Medicina psicosomática: tarefas futuras e prioridades da nova subespecialidade psiquiátrica

EDITORIAL

Psychosomatic medicine: future tasks and priorities for the new psychiatric subspecialty

Medicina psicosomática: tarefas futuras e prioridades da nova subespecialidade psiquiátrica

Psychosomatic medicine (PM) is the newest psychiatric subspecialty approved in the U.S. in 2003.1 PM psychiatrists are specialists in the care of psychiatric disorders in the medically ill. This specialized field has also been referred to as consultation-liaison (C-L) psychiatry, but it was decided to return to the name psychosomatic medicine, which is rooted in its history, journals, and organizations. The three most prominent long-standing journals in the field are Psychosomatic Medicine (since 1939), Psychosomatics (since 1953), and the Journal of Psychosomatic Research (since 1956). The major clinical and research organizations in the U.S. are the Academy of Psychosomatic Medicine and the American Psychosomatic Society, and in Europe, the European Association for C-L Psychiatry and Psychosomatics and the European Conference of Psychosomatic Research. Thus the name of the subspecialty reflects the enduring conceptualization of "psychosomatic medicine" as broadly referring to mind-body interactions in human illness, rather than as a reductionistic theory of psychogenic causation of disease.

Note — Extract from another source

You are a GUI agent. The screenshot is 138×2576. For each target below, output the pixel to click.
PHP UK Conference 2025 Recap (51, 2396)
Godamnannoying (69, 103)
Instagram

PM psychiatrists have special expertise in the diagnosis and treatment of psychiatric illness in complex medically ill patients. PM practitioners treat four types of conditions: comorbid psychiatric-medical illnesses complicating each others' management; psychiatric disorders directly resulting from a primary medical condition or its treatment, such as delirium, dementia or other secondary mental disorders; complex illness behavior such as somatoform and functional disorders; and acute psychopathology admitted to medical-surgical units, such as attempted suicides. PM specialists work as hospital-based C-L psychiatrists, in medical-psychiatric inpatient units, and integrated with primary care or medical specialties to provide collaborative care.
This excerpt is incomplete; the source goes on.